Selected text
╭──

Water quality is also affected by system upsets which occur with surges of oil flowing into the surface water treating equipment, seemingly at random periods, requiring frequent change of filter media and/or frequent filter backwashing cycles.
It is also known that oil well scale in the form of carbonate scale depositions is die to the loss of carbon dioxide from bicarbonate bearing waters. The petroleum industry has struggled with carbonate scale deposition and has generally attacked the problem by the addition of scale inhibiting chemicals, acidizing techniques, and various types of filters in series. None of these approaches have been directed toward the source of the problem; i.e., the loss of carbon dioxide from bicarbonate bearing waters.
Several recent changes have introduced new considerations to oil production and oil field water treatment in which carbonatebicarbonate chemistry is involved. These changes include:
1. Production of Heavy Oil
Because lighter more easily refined crude oils are being depleted throughout the world, production of heavy, viscous crude oils is increasing rapidly. Heavy crude oils make the separation of oil from water more difficult, due in part to surface active components (organic acids) prevalent in these oils. When produced water loses pressure in surface facilities there is an increase in pH (higher alkalinity) resulting from loss of carbon dioxide. Carbonate scale begins to form increasing the tendency to drag organic matter into the water. This organic matter frequently is adsorbed onto inorganic solids which have precipitated from the water. The result is a composite gelatinous slime which is extremely difficult to remove by filtration.

╰──

Given material
╭──

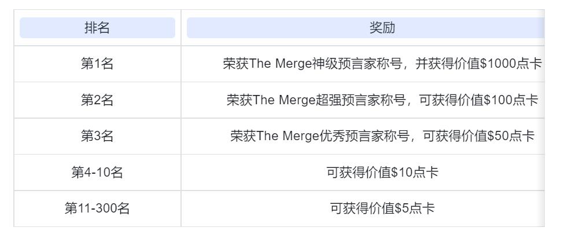Click the 第11-300名 rank cell

pyautogui.click(x=97, y=208)
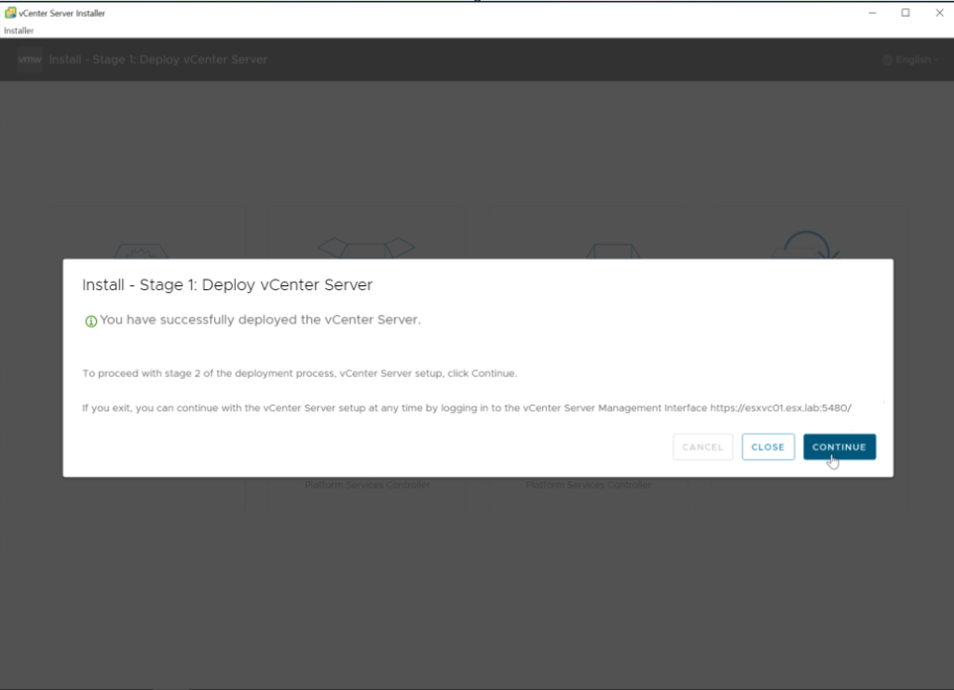Click the left Platform Services Controller text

╰──

Assigned task A
Print the part of the oil field water treatment text starting with "Water quality is" and going on through "filter backwashing cycles.".
Assigned task B
According to the oil field water treatment text, why does produced water rise in pH when it loses pressure in surface facilities?
The data play no part in this work.

Output A
Water quality is also affected by system upsets which occur with surges of oil flowing into the surface water treating equipment, seemingly at random periods, requiring frequent change of filter media and/or frequent filter backwashing cycles.

Output B
The pH rises because the water loses carbon dioxide when its pressure drops in surface facilities.